What's needed is an exact copy of all the data below, without pictures.

════════════════════

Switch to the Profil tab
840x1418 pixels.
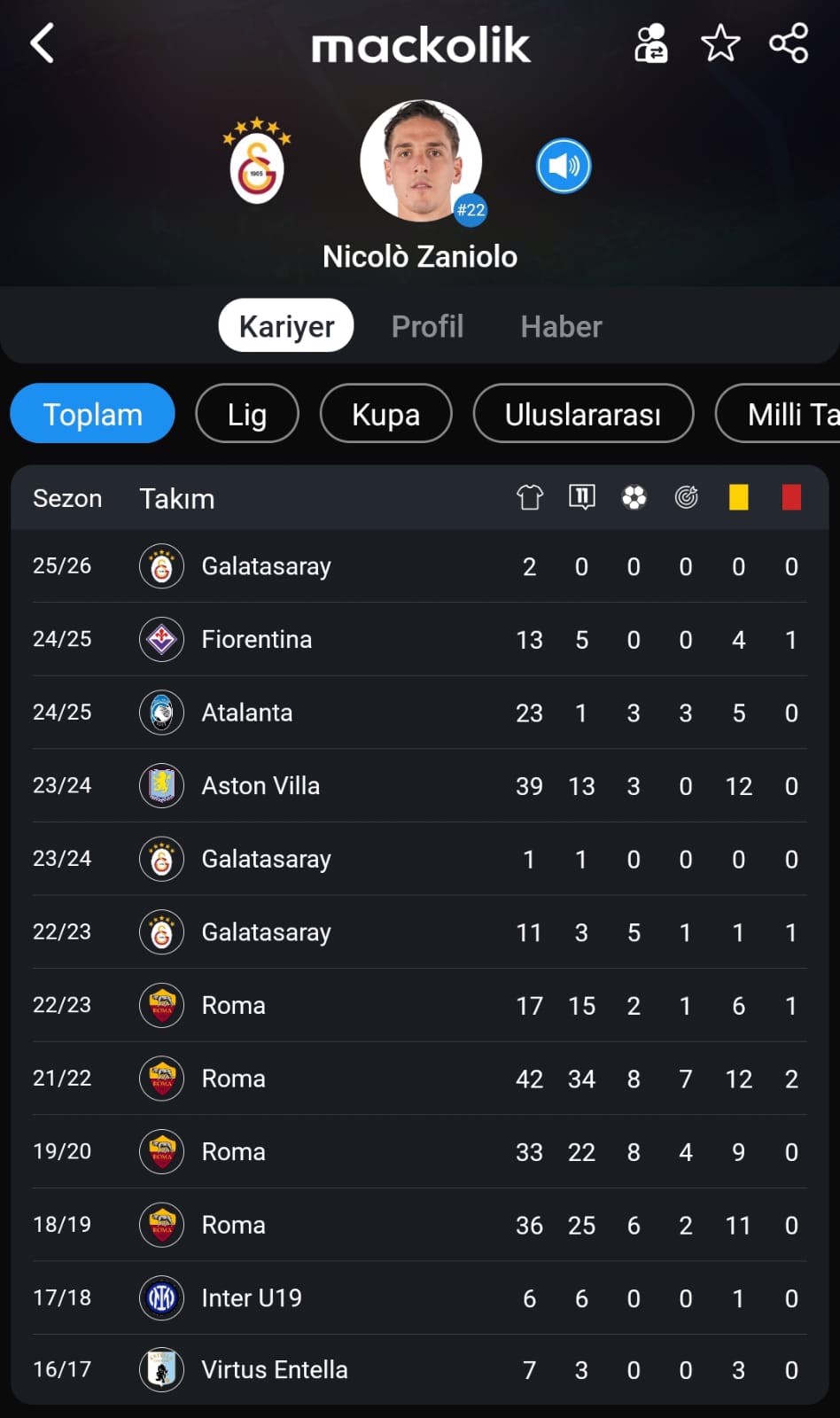point(428,326)
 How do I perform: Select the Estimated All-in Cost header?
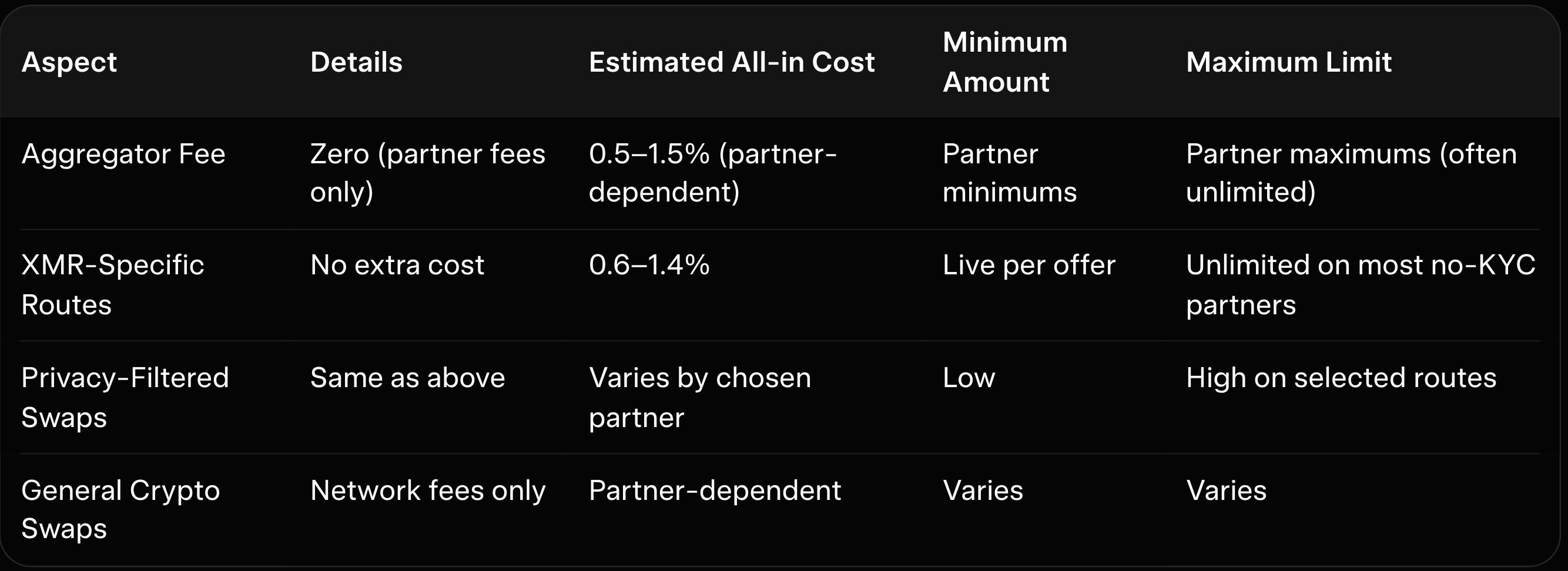[731, 62]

════════════════════

◆ **The completed task**:
Switch to the Profil tab
840x1418 pixels.
point(428,326)
 How do I perform: Select the Estimated All-in Cost header?
[731, 62]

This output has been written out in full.